Are Your Thoughts Making You Physically Sick? Then Take Your Power Back from Them!



Thoughts have always been a problem for me because I have Obsessive Compulsive Disorder. Rarely have my thoughts been on my side. Instead of being sources of healing for me, they’ve been sources of self-destruction. Until now.

Over the past few years, I’ve realized just how powerful my thoughts are. They can cause turmoil in my body in ways I never realized. Since 2005, I’ve been coping with acid reflux. I started with the over the counter medications, but then progressed to using prescription strength, which worried me because of the possible negative side effects. Those possible side effects made my OCD crazier, so four weeks ago I stopped taking the medication. Instead I’ve taken one Pepcid in the morning and one in the evening— if I’ve needed to!

Did I really have an acid reflux problem all those years, or was it my self-destructive thinking that upset my gastric system and caused me unnecessary problems?
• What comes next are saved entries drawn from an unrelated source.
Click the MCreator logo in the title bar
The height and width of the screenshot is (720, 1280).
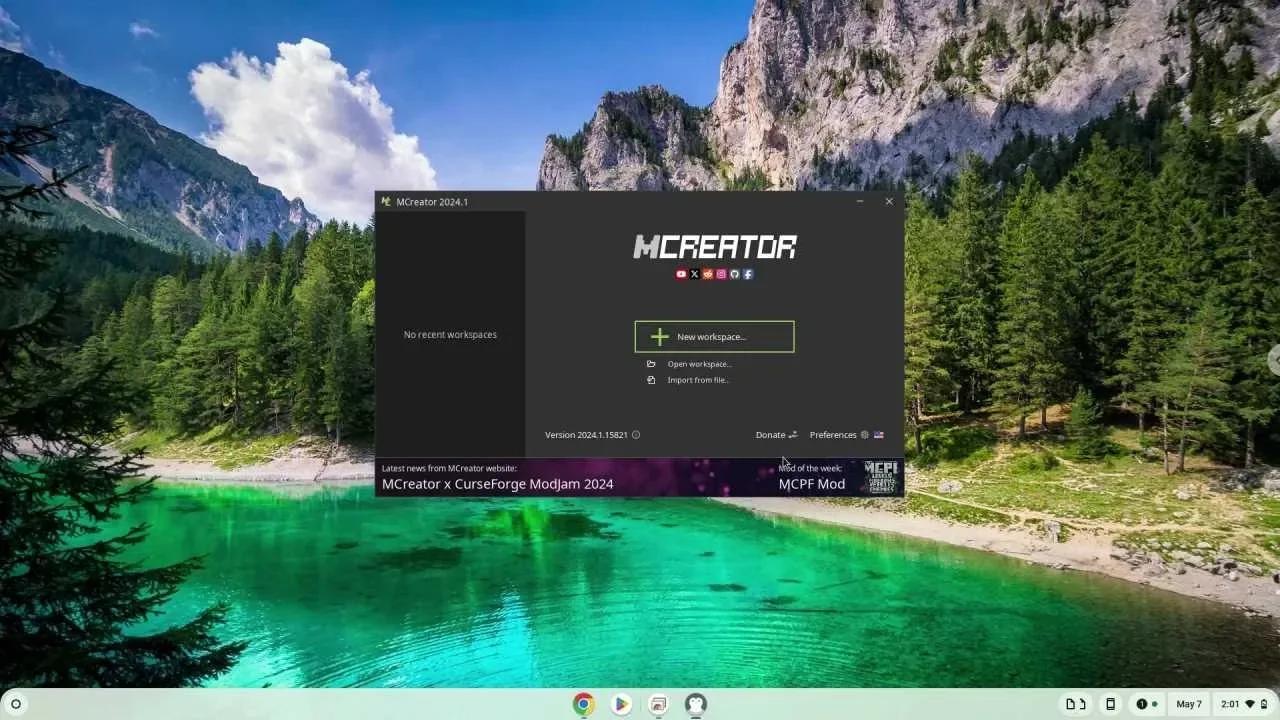[386, 201]
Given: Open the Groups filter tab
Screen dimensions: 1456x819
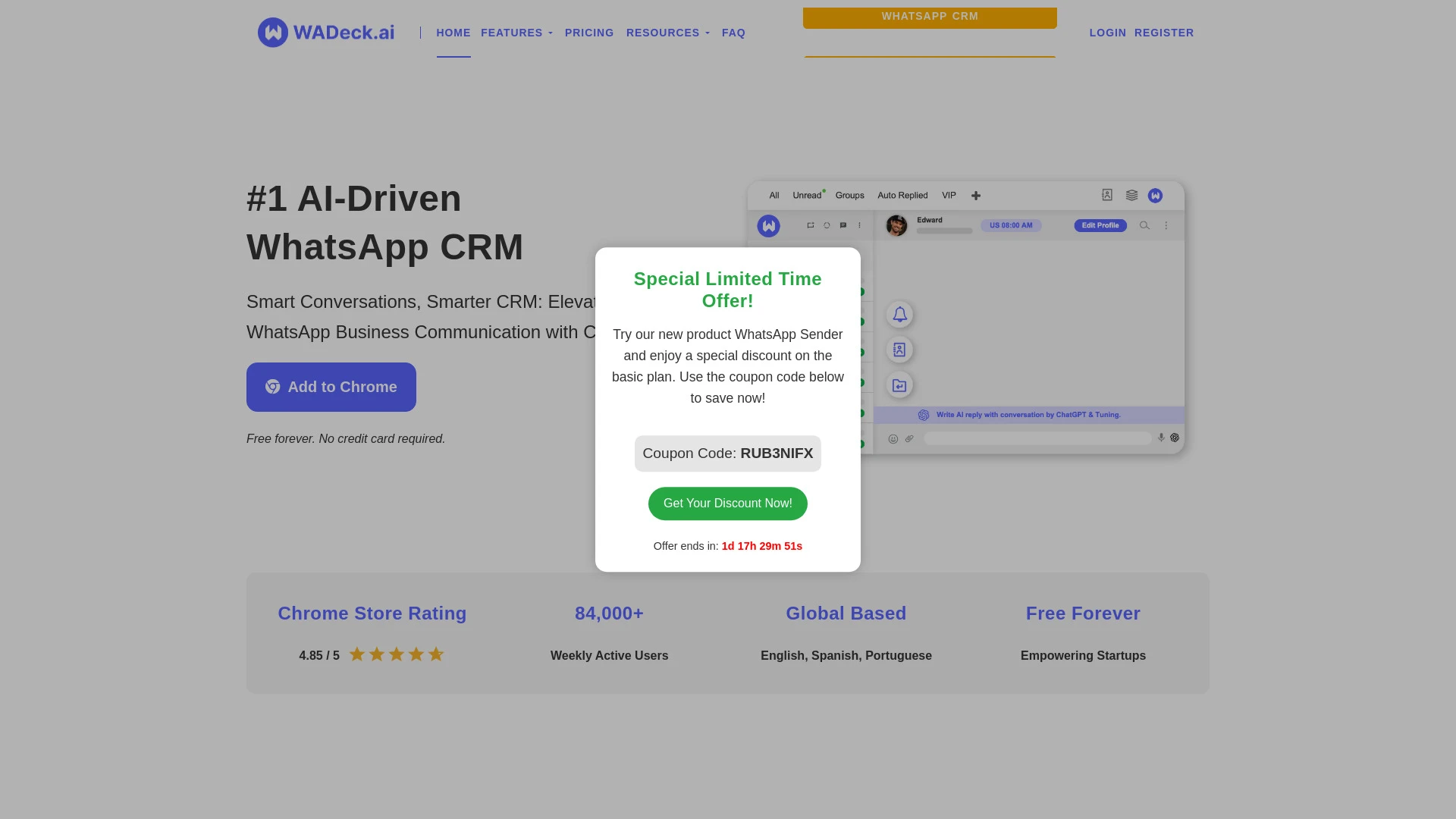Looking at the screenshot, I should click(849, 195).
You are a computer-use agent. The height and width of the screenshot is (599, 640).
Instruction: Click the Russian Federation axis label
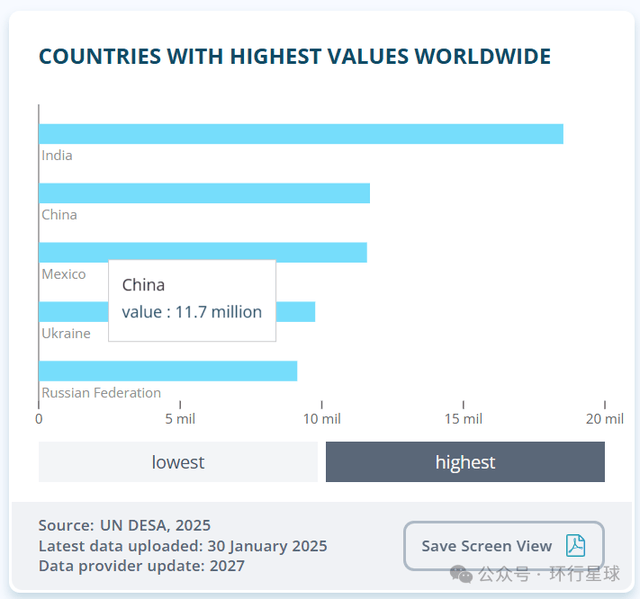click(x=101, y=393)
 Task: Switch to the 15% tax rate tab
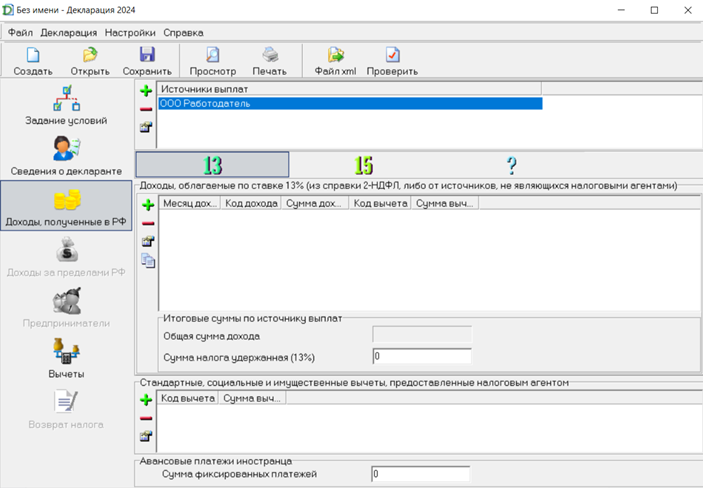coord(363,165)
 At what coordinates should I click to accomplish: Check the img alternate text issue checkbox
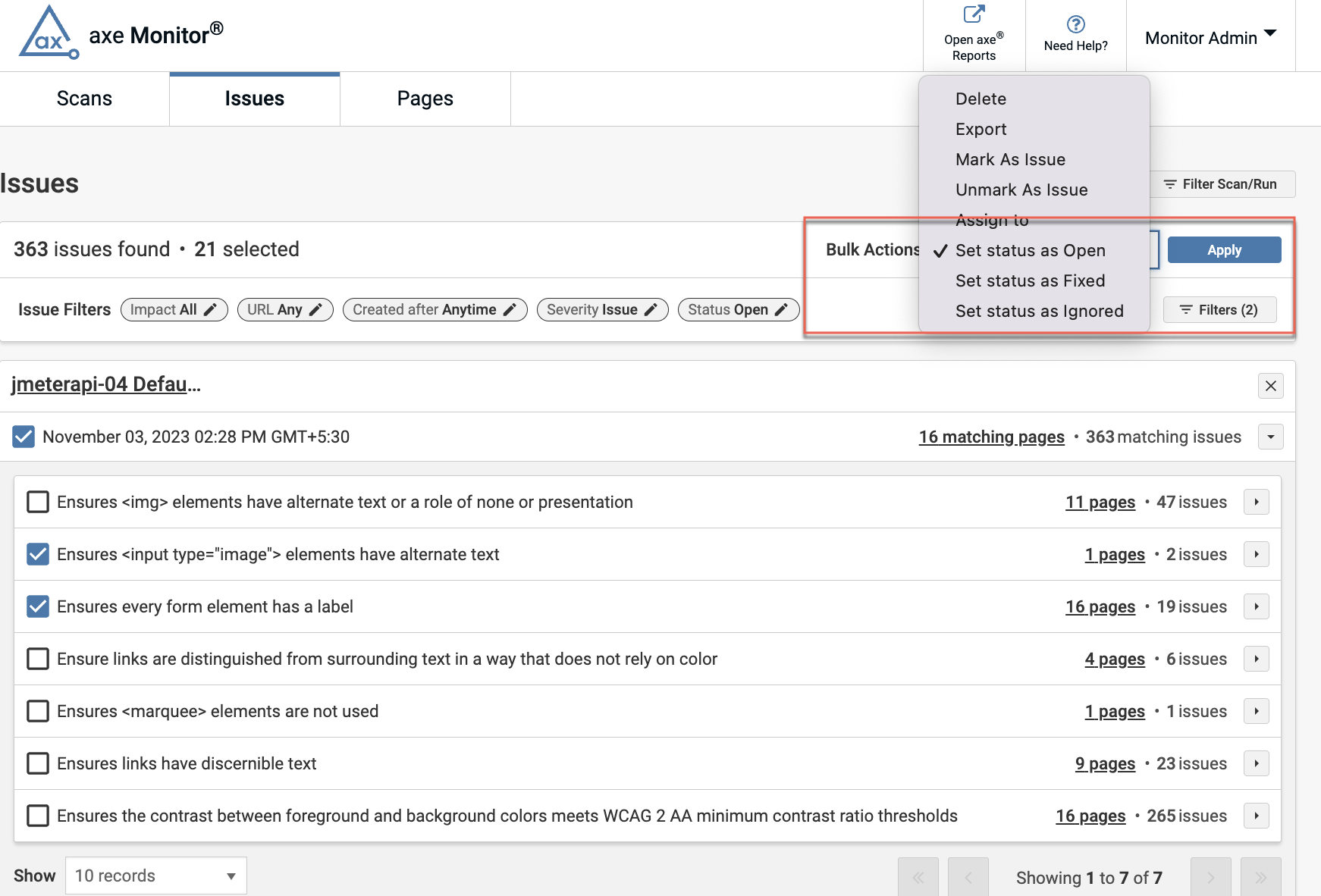38,502
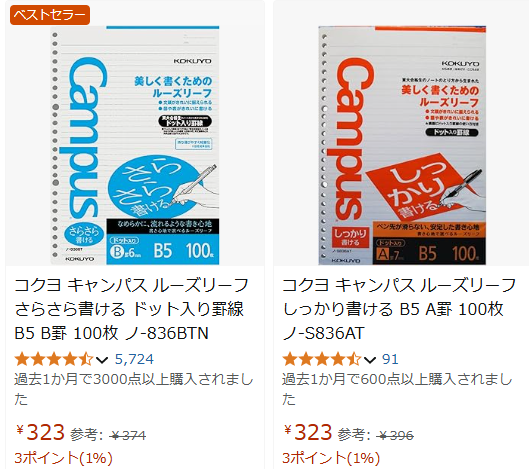Image resolution: width=529 pixels, height=469 pixels.
Task: Open the ノ-836BTN product title link
Action: 132,309
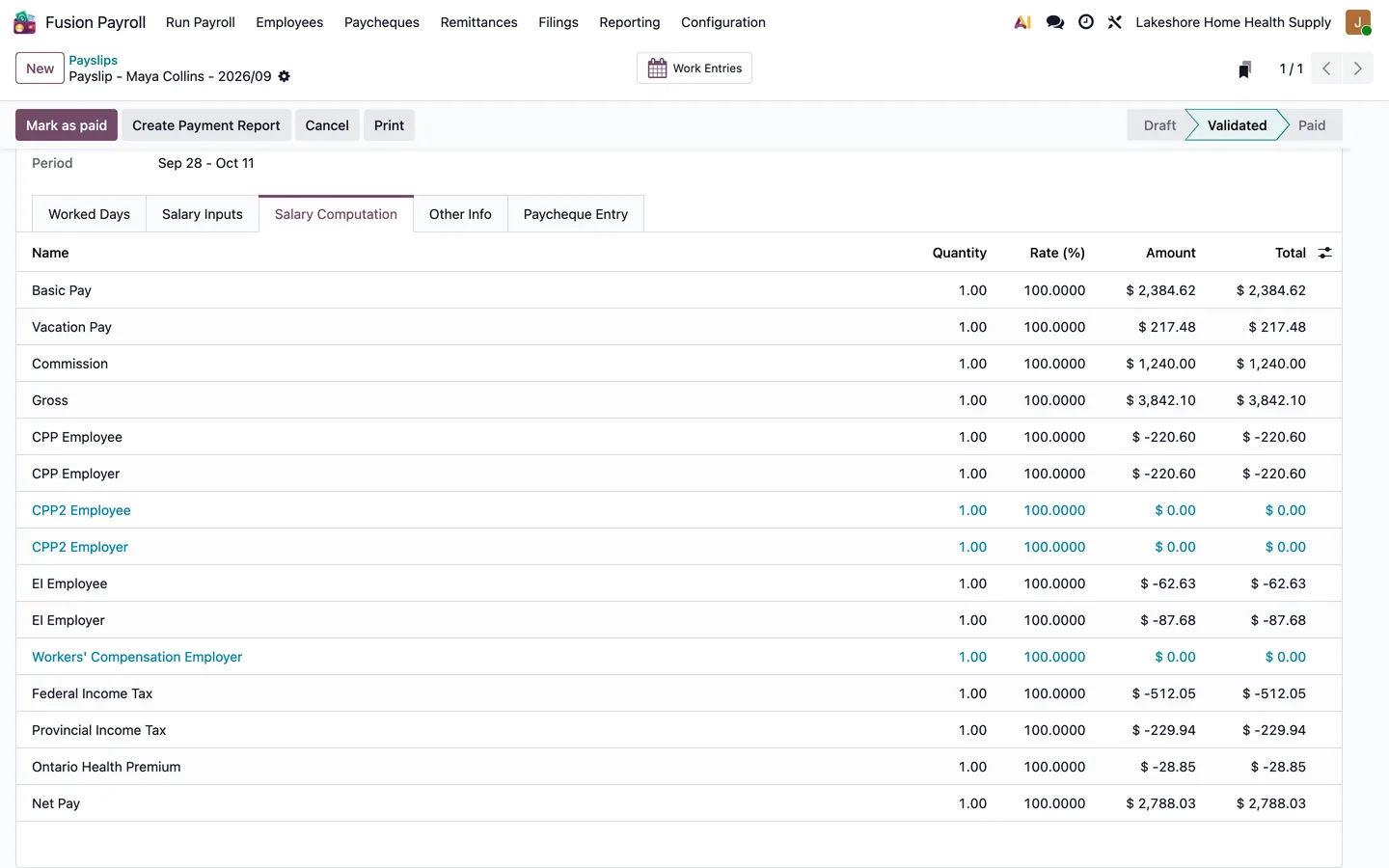This screenshot has height=868, width=1389.
Task: Open the clock activities icon
Action: point(1086,22)
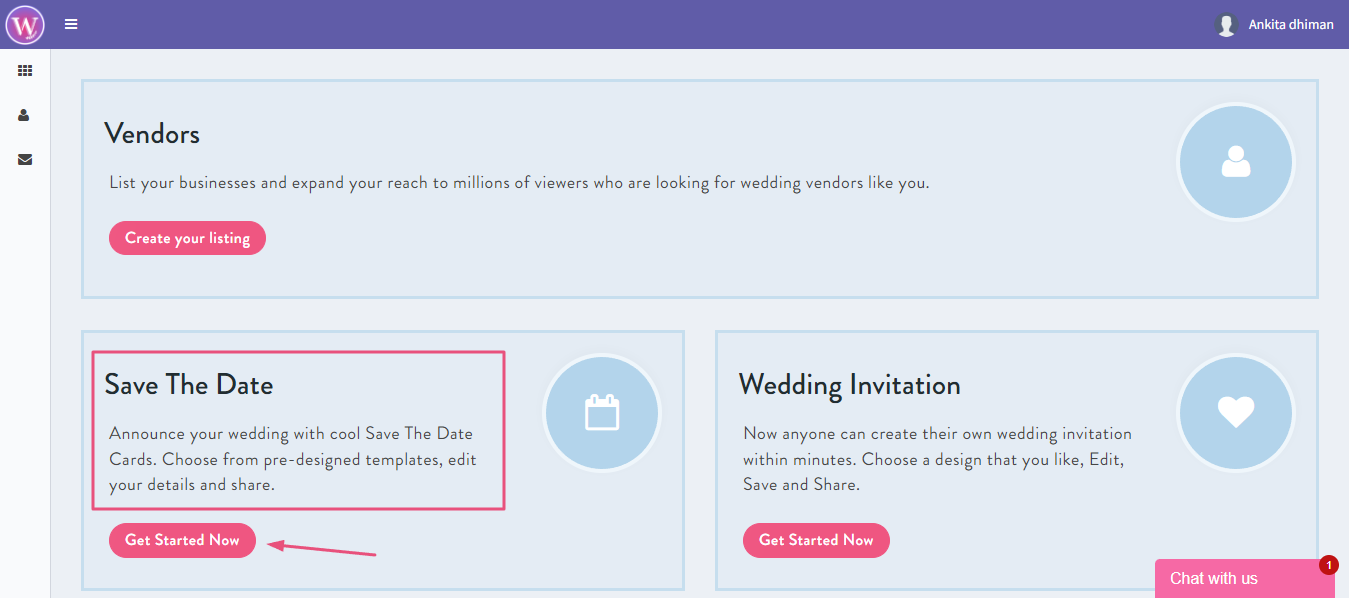Click Get Started Now under Wedding Invitation
The width and height of the screenshot is (1349, 598).
(816, 540)
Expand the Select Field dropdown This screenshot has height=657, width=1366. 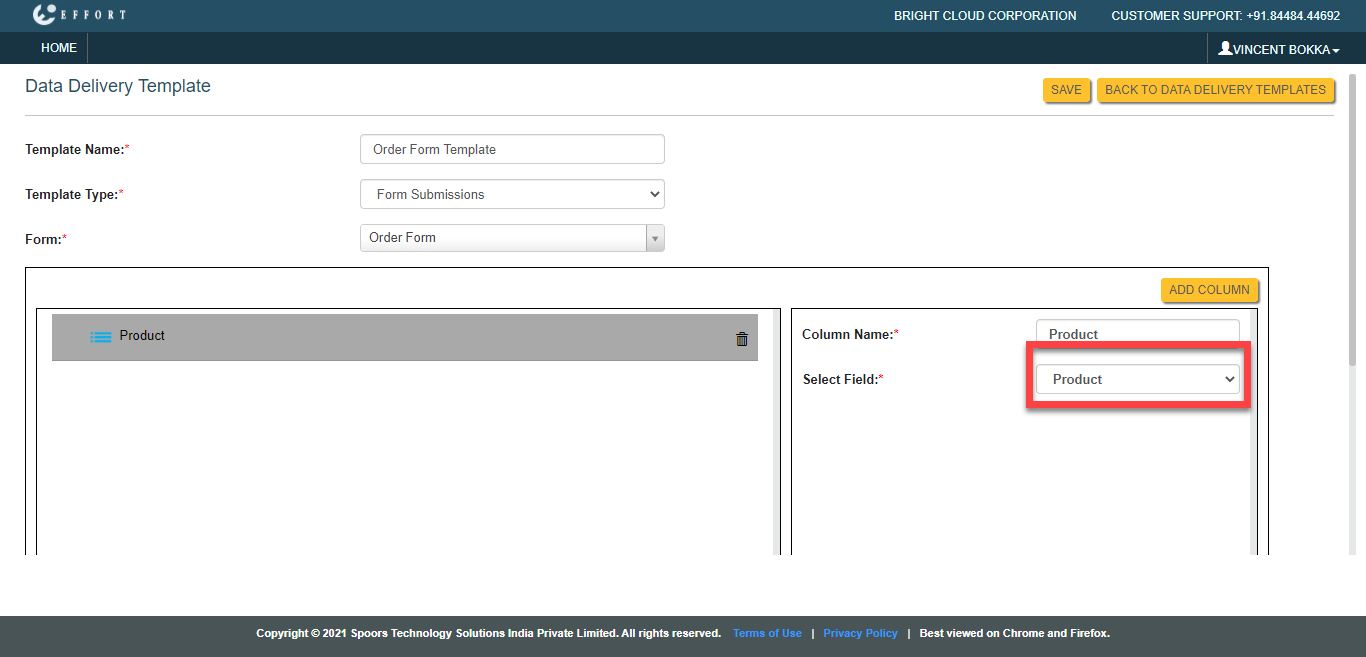point(1137,379)
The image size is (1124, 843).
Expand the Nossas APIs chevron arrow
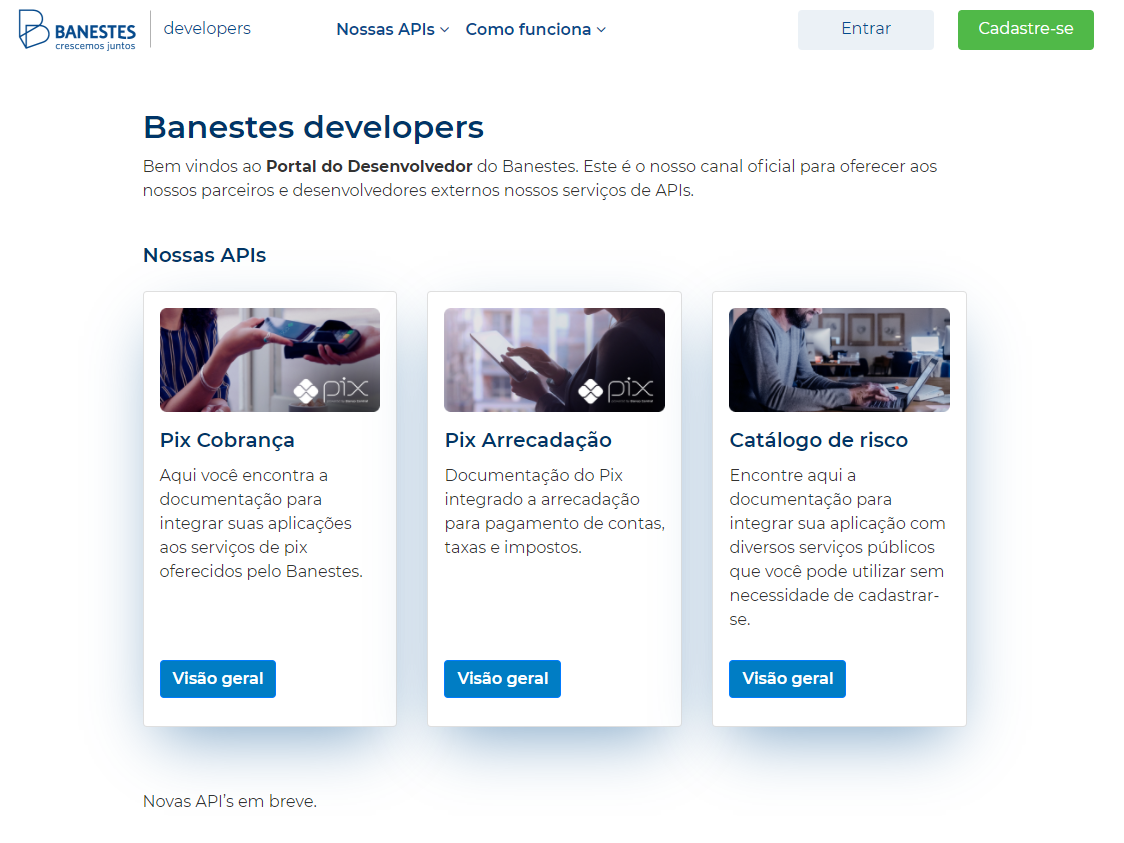445,30
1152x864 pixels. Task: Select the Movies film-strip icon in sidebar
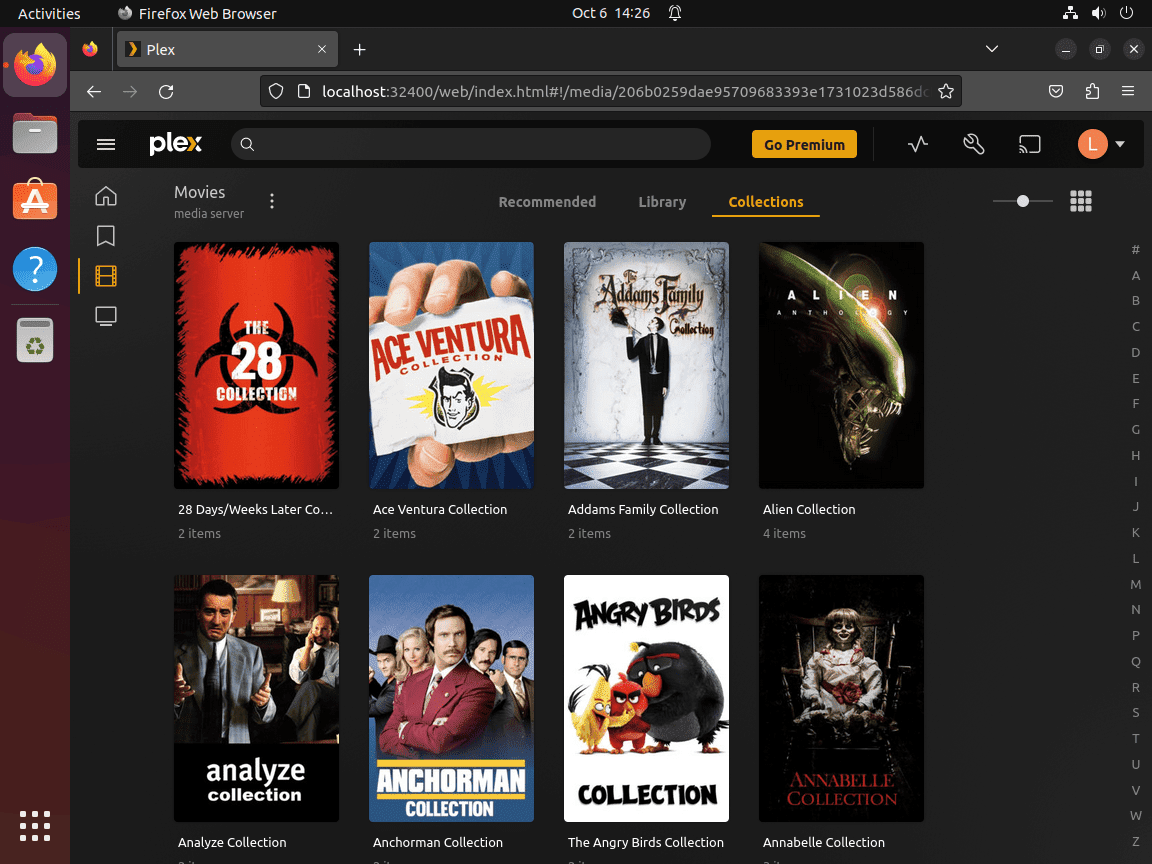click(x=105, y=276)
Seems it was the latter. I’m totally amazed that I’ve been able to go four weeks without the acid reflux medicine and have had practically no symptoms. Diet Dr. Pepper is a big problem for me because I love it, but the acid is a problem, or so I thought. I currently am recovering from a sinus infection, and today, I’ve had three Dr. Peppers because the carbonation makes my throat feel better. Three soft drinks, no Pepcid, and I feel fine.

This tells me that my indigestion problems were mostly in my head. I had also been having problems with constipation since 2012 , but not any more. The past two months I’ve been regular as ever. I would especially have problems traveling, but I recently spent a week with friends at Disneyland and had NO problems.

Do thoughts have power? YES! Thoughts have tremendous power. They can make us emotionally, spiritually and physically sick. But the truth is that thoughts have no more power than we give them. I’ve recently stopped giving power to negative thoughts and feelings. Instead of fighting them, I’m embracing them, loving them and disempowering them. For example, some guilty thoughts were plaguing me at Disneyland, and so I said to myself “You can’t feel guilty at the happiest place on earth!” Then I said to myself “ You know what? I LOVE feeling guilty! It’s a great feeling!” And sure enough, I took the bite out of the feeling and it faded away!

I will no longer be a prisoner to self-defeating thoughts and feelings. No one has to be. We can choose to take our power back from all of our negative thoughts and find that many of the emotional and physically problems we thought we were having were just a figment of our self-torture. I don’t believe I have an acid reflux problem. I have a self-destructive thought problem that fills my digestive system with anxiety, and that anxiety cause digestive problems. When I take away the negative thinking, all is well!